香港のブラック学校問題は日本ブラック企業同様、いってしまえば「残業量」が特徴です。小学校の授業は通常1日7時間と決まっています。ただし、通常の授業が終わったら補習などで、生徒は9~10時間ぐらい学校に拘束されることがほとんどです。
また、家に帰っても休めません。自殺者が相次いだことを受け、有志が、ネット上で100人の親から学校の宿題スケジュールを集めて調査を行いました。多くのケースで1日の宿題は16~22個もありました! 1つを15分で仕上げたとしても4時間はかかります。学校によって遊ぶ時間はもちろん、睡眠時間も削られてしまっているのが現在の香港の小学生の実態です。

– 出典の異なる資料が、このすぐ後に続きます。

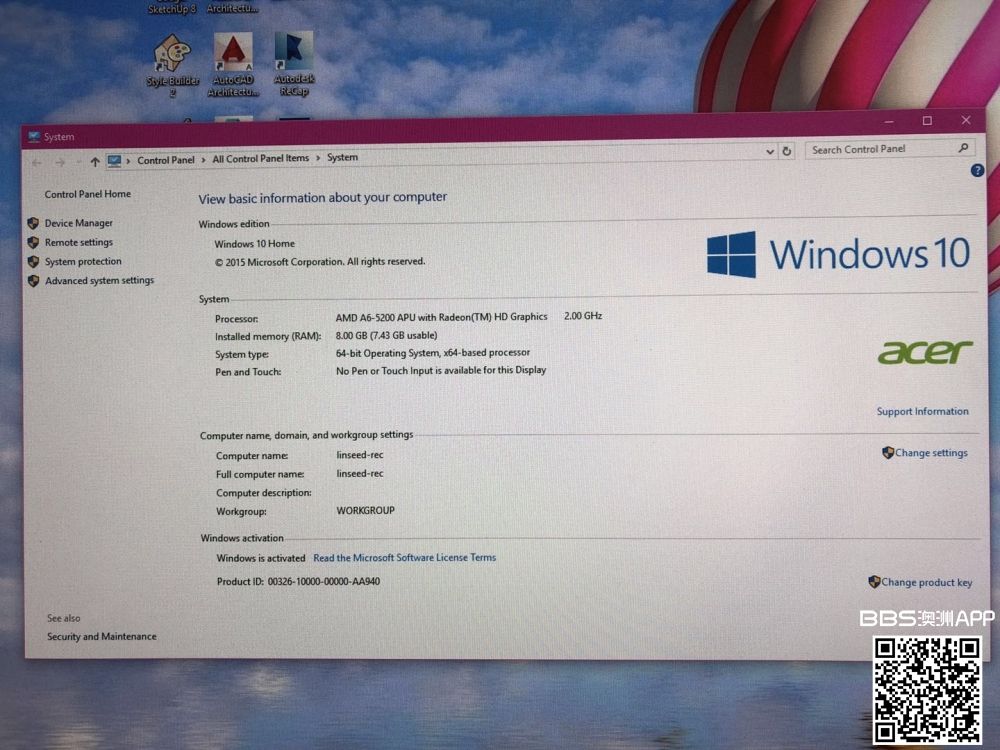The width and height of the screenshot is (1000, 750).
Task: Click Change product key link
Action: coord(926,582)
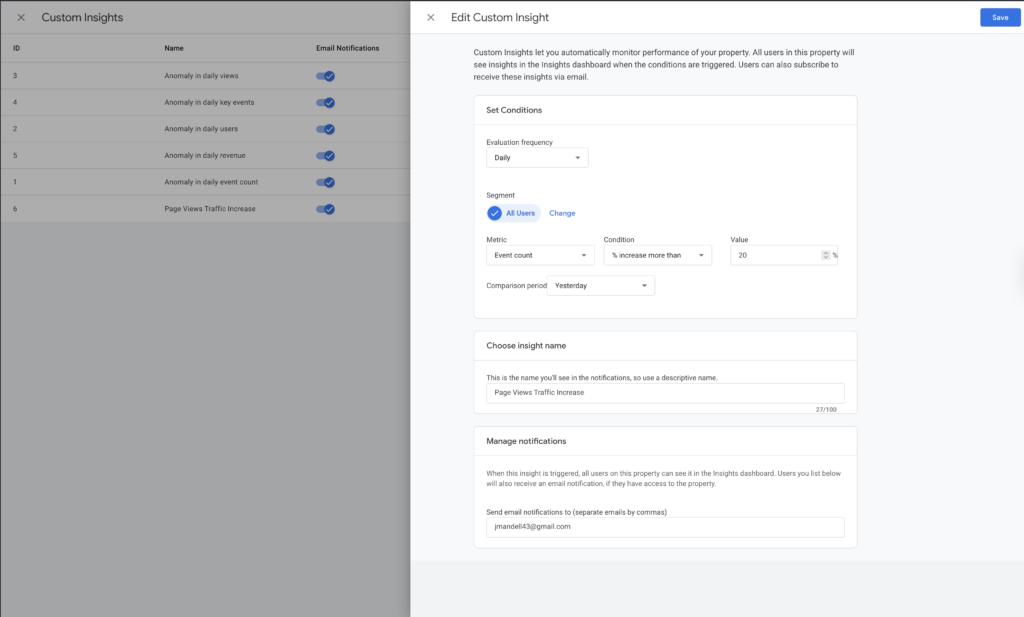The width and height of the screenshot is (1024, 617).
Task: Toggle notifications for Anomaly in daily event count
Action: coord(325,182)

「私、〇〇は自殺しないと約束します」という契約書にサインさせる
先日、日本では広島中3自殺事件の報告書が物議を醸していました。自殺の原因と性質は違うと言っても、香港でもメディアと政府が学生の自殺を問題視しているところは同じです。ですが、香港の関係部署はブラック学校問題に、ありえない手で対応しました。

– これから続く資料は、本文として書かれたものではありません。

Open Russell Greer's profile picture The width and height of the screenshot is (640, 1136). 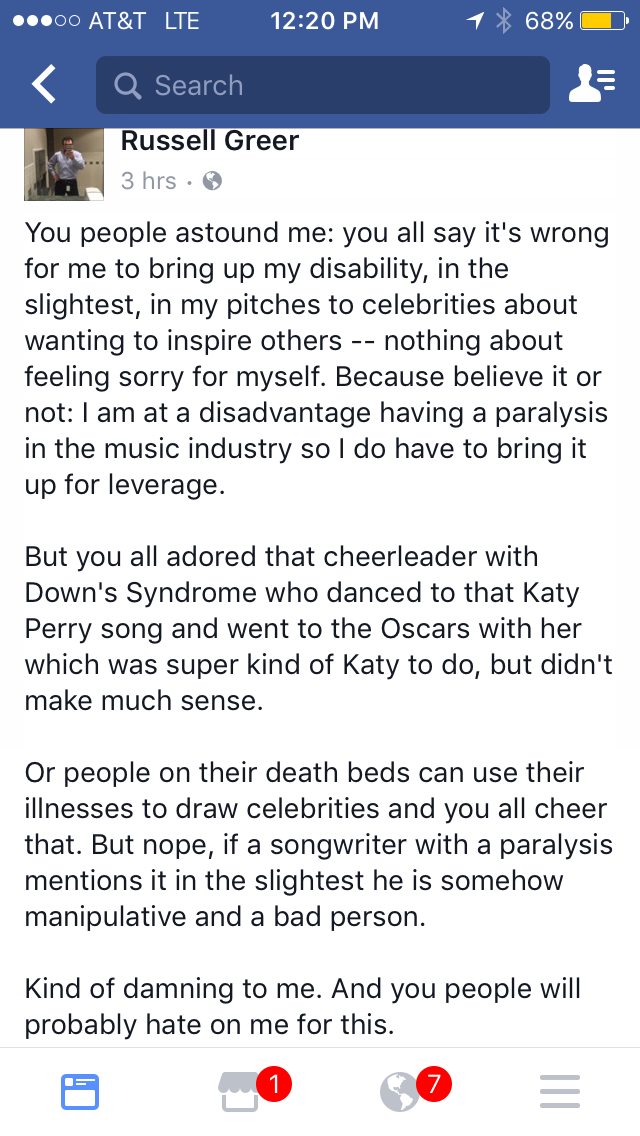(x=64, y=164)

香港教育局(香港の文部科学省)の局長は、学生に「不自殺契約書」を書かせれば良いという方針にしました。契約書は教育局の公式サイトからダウンロードできます。以下のような内容です。
「私、〇〇は、〇〇から〇〇の期間、自殺や自分を傷つけることをしないと約束します」
「自分を傷つけようと思ったら、救急、または自殺防止委員会に電話をします」
「『どのような問題でも解決方法がある』と常に意識するようにします。また、以下に述べる方法でストレスを発散します」
これに生徒本人だけでなく、保護者や立会人もサインします。ただ、当たり前ですが、「学生の自殺問題をどうやって解決するか?」に対して、環境改善の対策を立てるわけではなく、「学生に自殺させなければよい!」というのはおかしいです。どの程度効果があるかも疑問です。
子ども時代は人生の一番楽しい時期なのに、何で地獄のようなブラック学校に入らなければいけないのでしょうか。ブラック学校だけでは足りないのか、自分の子どもに、習い事や学習塾に通わせる親もいます。これは本当に子どものためでしょうか。